Exotic plants–those that have been introduced to new habitats by humans in recent history–tend to be conspicuously free of signs of feeding by insects. Most plant-feeding insects are highly host-specific, and the lack of insect herbivores keeping them in check in their new environments is a major reason that many of these plants become abundant or “invasive.” So last summer when I found Stigmella mines in leaves of common buckthorn (Rhamnus cathartica) in Vermont, I was curious to find out whether the moths, like the plant, belonged to a species introduced from Europe.

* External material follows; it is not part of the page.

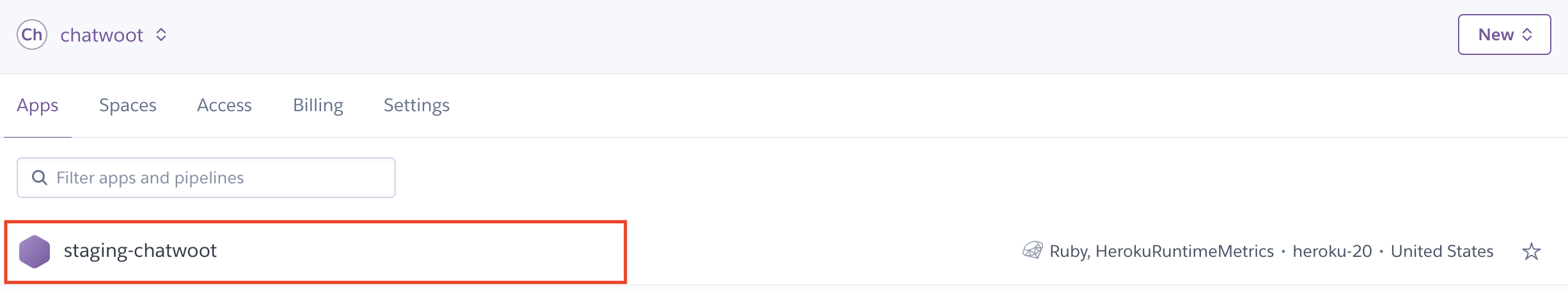Click the Ch team avatar icon
Image resolution: width=1568 pixels, height=292 pixels.
tap(32, 35)
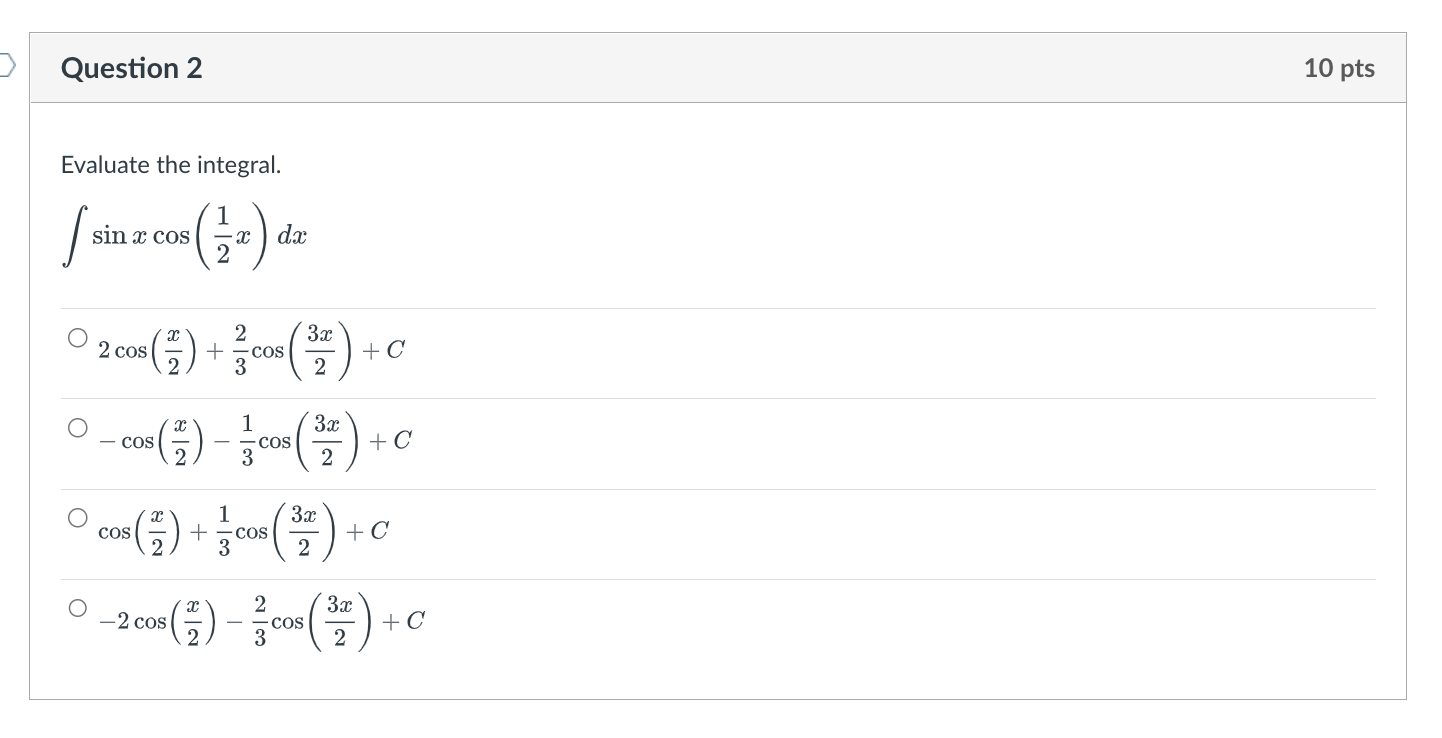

Exactly three weeks after I collected the leaf in the above photo, this 1.8-mm moth emerged from its cocoon:
As far as I could tell, the only Stigmella species recorded from Rhamnus cathartica are S. catharticella and S. rhamnella, neither of which is known to occur in North America. This was clearly neither of those, so I wrote to nepticulid specialist Erik J. van Nieukerken, who identified it as the native S. rhamnicola, which he has likewise reared from R. cathartica in Vermont. Native buckthorns are rare in New England–I think I have only found alderleaf buckthorn (R. alnifolia) in Vermont once–so this moth is probably becoming much more abundant as a result of R. cathartica becoming so common. If so, this is an interesting exception to the presumed usual trend of native insects becoming scarcer as their host plants are outcompeted by introduced species. I have also seen a nepticulid-like leaf mine in glossy buckthorn (Frangula alnus), another introduced European species, but have not had an opportunity to raise the miner to adulthood.